Go line by line through the entries below and copy those containing the string "agent".

**Source data:**
----------

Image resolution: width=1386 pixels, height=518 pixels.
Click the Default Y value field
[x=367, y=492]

----------

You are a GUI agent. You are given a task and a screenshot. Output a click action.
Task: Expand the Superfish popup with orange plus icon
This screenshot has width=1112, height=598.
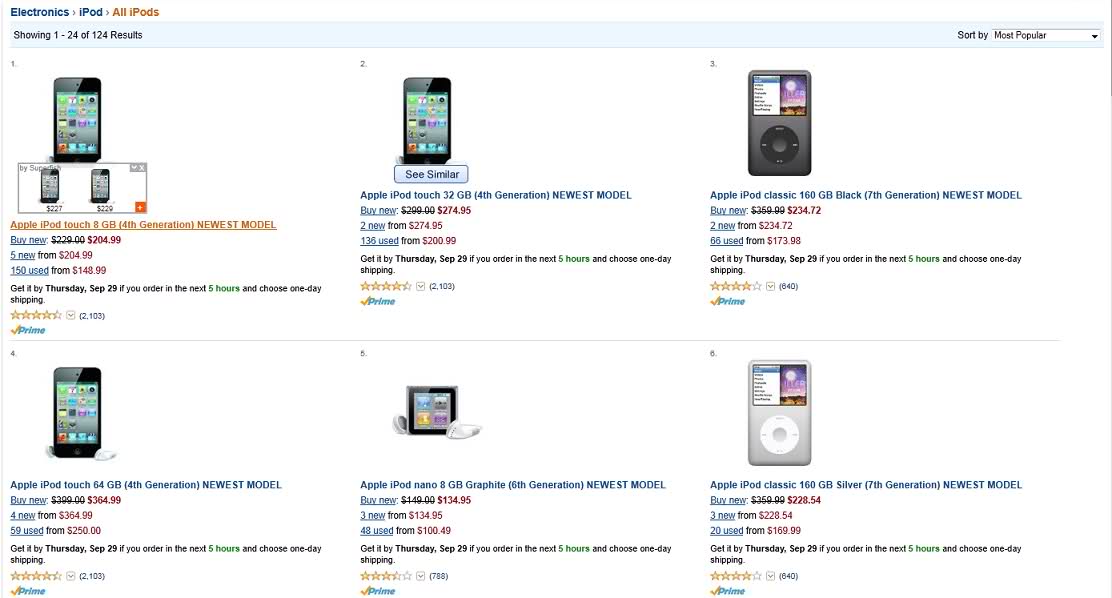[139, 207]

----------

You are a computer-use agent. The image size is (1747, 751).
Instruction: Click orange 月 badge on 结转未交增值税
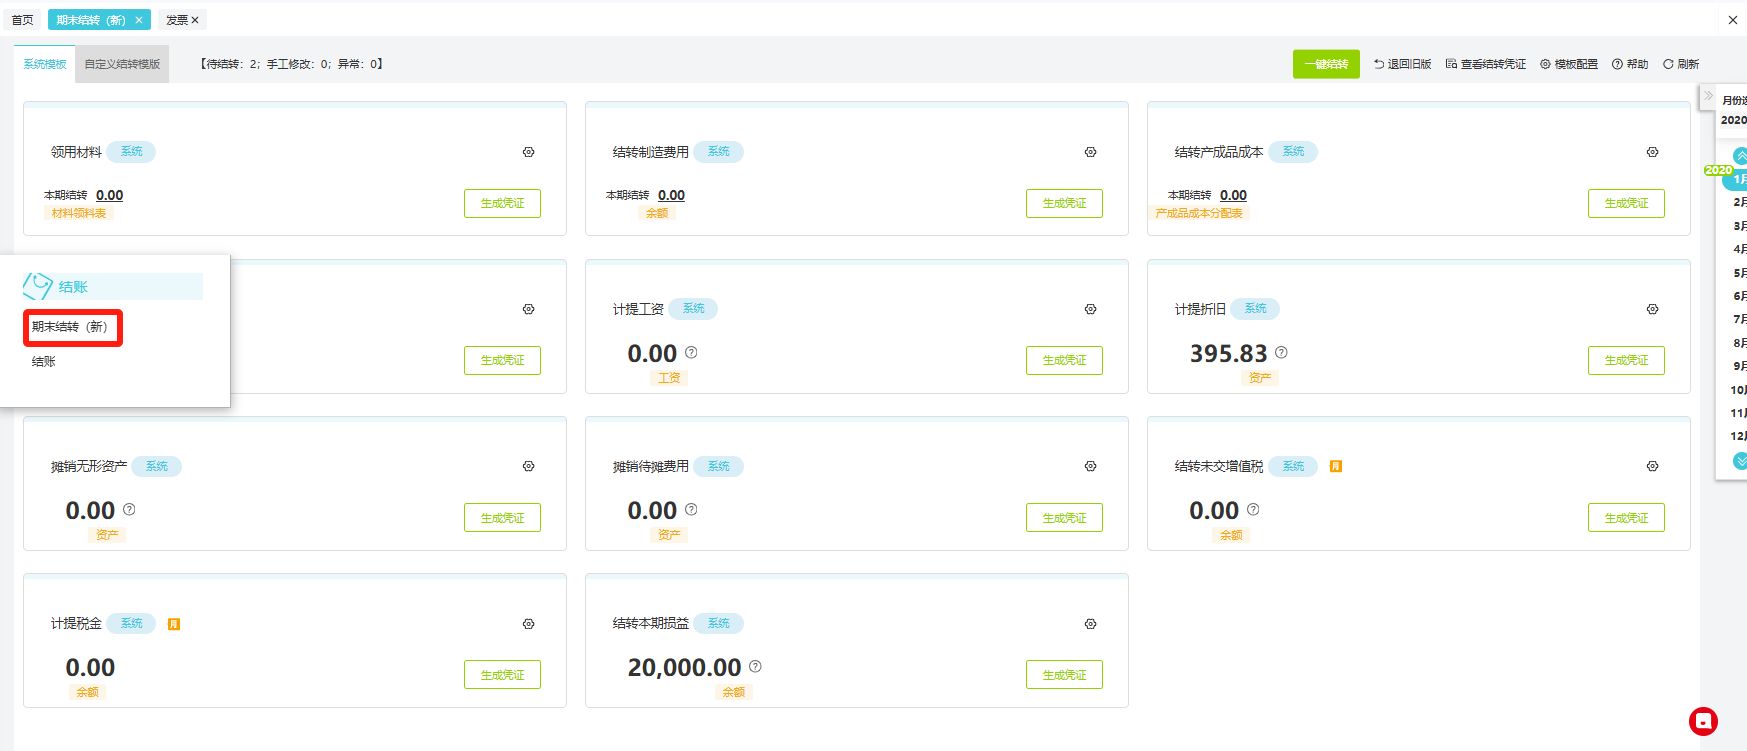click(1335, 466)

----------

**Response:**
You are a GUI agent. You are given a task and a screenshot. Output a click action.
You are a computer-use agent. The image size is (1747, 751).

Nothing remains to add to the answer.